> **Job**
Render the records as a numbered list, starting at the line containing "38687 (16, 907)" and ending at the line containing "37328 (12, 206)", both lines included. Omit any blank lines.

::: Data rows :::

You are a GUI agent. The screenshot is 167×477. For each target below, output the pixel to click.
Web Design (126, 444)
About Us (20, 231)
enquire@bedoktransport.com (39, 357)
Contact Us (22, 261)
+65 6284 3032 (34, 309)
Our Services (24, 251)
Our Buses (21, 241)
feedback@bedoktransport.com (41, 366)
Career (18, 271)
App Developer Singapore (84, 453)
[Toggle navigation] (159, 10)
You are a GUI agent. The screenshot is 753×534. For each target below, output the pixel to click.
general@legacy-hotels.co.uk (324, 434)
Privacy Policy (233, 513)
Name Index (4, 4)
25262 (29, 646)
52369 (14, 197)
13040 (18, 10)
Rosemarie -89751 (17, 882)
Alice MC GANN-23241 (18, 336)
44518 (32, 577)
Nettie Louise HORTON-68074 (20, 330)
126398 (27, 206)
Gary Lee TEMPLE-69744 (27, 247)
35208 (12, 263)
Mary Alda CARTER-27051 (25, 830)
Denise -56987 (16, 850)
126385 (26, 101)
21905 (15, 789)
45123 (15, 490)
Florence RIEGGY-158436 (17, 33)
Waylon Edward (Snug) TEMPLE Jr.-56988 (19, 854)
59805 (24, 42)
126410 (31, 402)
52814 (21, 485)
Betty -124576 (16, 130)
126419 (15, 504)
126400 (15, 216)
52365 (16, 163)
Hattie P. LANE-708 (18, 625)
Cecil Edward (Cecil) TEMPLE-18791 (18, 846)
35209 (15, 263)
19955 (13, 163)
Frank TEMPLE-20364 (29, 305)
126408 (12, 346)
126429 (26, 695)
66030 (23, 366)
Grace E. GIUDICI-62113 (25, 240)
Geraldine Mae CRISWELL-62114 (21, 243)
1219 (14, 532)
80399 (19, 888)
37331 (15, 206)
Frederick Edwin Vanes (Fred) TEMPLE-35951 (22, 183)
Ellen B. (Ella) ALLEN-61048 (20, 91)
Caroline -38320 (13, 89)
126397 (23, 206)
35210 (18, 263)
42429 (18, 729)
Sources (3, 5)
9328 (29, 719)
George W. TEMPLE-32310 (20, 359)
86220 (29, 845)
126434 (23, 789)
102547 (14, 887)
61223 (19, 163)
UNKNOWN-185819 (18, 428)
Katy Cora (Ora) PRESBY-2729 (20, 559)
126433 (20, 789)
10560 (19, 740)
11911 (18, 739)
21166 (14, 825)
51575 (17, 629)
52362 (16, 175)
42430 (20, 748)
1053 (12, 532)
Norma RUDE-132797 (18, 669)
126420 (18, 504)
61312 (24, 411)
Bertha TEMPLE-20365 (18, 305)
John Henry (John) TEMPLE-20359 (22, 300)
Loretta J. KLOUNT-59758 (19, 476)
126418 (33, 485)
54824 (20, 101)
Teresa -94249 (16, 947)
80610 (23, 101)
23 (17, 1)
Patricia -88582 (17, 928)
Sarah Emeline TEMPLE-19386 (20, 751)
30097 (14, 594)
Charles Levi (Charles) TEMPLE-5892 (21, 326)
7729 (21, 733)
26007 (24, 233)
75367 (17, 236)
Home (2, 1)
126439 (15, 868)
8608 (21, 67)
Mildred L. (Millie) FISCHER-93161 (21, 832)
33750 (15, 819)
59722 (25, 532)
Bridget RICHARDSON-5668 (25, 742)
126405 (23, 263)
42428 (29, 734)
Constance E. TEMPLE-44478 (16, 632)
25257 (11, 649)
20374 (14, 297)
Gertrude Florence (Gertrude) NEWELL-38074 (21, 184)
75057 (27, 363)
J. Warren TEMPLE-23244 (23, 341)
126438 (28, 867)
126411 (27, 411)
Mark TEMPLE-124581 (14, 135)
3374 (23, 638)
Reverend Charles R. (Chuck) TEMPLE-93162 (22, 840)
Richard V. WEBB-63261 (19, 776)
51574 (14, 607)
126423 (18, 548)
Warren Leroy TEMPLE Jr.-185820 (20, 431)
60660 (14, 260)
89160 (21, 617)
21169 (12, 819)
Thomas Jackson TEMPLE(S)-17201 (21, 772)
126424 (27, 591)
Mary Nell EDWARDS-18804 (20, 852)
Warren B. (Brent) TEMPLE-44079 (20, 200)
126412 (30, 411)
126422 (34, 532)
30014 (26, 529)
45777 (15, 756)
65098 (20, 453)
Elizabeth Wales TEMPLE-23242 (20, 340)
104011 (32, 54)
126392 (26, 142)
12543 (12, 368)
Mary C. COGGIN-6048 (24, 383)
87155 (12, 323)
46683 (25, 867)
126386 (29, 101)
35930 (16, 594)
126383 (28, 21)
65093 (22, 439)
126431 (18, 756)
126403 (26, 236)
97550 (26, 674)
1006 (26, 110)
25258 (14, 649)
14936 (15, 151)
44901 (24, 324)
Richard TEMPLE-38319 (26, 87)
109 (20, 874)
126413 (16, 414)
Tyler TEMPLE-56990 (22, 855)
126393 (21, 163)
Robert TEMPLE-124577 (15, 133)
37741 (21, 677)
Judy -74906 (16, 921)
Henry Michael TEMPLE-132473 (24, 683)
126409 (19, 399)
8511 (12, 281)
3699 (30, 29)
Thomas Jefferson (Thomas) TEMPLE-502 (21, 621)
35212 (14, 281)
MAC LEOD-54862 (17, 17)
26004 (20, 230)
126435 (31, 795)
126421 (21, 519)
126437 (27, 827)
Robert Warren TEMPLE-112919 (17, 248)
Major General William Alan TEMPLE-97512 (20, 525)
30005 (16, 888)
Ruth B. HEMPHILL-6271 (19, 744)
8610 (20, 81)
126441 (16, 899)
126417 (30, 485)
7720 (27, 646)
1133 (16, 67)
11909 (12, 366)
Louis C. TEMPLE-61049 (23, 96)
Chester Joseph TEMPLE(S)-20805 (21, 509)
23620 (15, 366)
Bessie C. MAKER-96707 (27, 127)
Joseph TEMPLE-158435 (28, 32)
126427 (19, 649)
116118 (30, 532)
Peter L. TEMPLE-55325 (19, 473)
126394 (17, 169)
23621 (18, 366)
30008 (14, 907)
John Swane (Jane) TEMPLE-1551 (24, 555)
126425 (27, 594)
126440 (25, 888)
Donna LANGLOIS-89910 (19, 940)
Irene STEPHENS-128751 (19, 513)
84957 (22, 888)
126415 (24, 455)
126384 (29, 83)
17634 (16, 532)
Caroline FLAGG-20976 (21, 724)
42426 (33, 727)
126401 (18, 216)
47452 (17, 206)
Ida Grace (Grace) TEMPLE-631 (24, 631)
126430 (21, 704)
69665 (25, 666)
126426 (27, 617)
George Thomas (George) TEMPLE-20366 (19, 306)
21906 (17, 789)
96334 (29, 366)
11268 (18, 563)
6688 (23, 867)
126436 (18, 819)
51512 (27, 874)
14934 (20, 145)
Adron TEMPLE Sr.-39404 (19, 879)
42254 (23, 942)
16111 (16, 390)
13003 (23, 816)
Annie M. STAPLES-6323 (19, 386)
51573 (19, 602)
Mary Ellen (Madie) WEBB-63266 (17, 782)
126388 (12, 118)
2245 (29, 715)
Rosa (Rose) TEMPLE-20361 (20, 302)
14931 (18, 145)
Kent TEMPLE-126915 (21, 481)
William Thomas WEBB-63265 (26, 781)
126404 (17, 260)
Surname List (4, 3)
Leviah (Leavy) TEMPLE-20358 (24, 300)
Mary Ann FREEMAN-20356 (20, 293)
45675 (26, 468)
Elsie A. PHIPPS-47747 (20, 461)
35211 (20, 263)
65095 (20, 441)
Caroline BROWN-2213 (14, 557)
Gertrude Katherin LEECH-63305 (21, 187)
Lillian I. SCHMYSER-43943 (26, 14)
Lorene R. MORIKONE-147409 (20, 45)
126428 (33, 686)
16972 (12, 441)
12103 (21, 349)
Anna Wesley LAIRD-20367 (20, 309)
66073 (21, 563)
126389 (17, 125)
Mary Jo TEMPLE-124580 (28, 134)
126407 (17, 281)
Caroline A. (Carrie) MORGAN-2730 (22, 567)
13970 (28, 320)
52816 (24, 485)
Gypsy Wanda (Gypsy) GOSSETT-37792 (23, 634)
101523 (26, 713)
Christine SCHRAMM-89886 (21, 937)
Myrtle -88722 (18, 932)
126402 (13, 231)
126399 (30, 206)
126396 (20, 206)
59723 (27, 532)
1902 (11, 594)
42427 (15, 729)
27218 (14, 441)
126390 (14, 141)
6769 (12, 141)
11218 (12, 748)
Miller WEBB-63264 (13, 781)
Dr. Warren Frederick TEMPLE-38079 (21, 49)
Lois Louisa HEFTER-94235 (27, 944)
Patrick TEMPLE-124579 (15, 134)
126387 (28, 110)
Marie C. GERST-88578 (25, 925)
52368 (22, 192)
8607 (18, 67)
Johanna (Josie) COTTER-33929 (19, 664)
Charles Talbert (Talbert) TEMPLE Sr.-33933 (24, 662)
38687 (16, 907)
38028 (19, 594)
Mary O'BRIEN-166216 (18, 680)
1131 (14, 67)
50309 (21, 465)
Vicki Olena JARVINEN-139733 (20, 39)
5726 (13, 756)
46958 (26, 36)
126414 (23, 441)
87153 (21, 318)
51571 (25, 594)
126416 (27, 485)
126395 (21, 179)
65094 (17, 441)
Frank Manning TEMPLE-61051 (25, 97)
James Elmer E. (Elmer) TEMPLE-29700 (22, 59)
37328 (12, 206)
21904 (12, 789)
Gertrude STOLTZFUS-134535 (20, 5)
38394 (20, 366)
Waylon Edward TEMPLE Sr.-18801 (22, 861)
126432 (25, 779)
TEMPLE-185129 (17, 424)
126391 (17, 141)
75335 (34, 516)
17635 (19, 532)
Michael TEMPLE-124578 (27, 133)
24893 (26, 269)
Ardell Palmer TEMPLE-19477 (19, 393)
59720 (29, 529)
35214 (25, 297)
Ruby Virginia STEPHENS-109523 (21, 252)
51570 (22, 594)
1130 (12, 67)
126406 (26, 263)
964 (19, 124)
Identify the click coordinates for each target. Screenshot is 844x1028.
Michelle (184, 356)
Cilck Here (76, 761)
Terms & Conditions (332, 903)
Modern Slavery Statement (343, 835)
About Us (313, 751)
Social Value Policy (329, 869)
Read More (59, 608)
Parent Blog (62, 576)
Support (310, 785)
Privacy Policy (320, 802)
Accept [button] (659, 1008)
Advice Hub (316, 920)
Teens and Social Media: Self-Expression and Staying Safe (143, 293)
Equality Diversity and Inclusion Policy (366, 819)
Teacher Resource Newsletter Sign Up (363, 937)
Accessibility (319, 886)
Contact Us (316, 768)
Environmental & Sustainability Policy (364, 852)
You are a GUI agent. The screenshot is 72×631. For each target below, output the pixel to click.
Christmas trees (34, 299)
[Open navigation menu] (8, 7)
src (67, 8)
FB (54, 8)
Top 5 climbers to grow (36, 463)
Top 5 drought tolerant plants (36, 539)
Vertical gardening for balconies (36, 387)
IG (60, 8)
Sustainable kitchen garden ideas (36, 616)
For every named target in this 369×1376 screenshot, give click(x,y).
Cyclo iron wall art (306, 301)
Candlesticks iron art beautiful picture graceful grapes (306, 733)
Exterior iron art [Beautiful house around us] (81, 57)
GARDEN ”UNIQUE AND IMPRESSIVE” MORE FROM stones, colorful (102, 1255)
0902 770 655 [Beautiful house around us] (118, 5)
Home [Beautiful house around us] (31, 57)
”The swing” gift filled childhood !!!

:::

> **Final result**
1. 38687 (16, 907)
2. 38028 (19, 594)
3. Mary O'BRIEN-166216 (18, 680)
4. 1131 (14, 67)
5. 50309 (21, 465)
6. Vicki Olena JARVINEN-139733 (20, 39)
7. 5726 (13, 756)
8. 46958 (26, 36)
9. 126414 (23, 441)
10. 87153 (21, 318)
11. 51571 (25, 594)
12. 126416 (27, 485)
13. 126395 (21, 179)
14. 65094 (17, 441)
15. Frank Manning TEMPLE-61051 (25, 97)
16. James Elmer E. (Elmer) TEMPLE-29700 (22, 59)
17. 37328 (12, 206)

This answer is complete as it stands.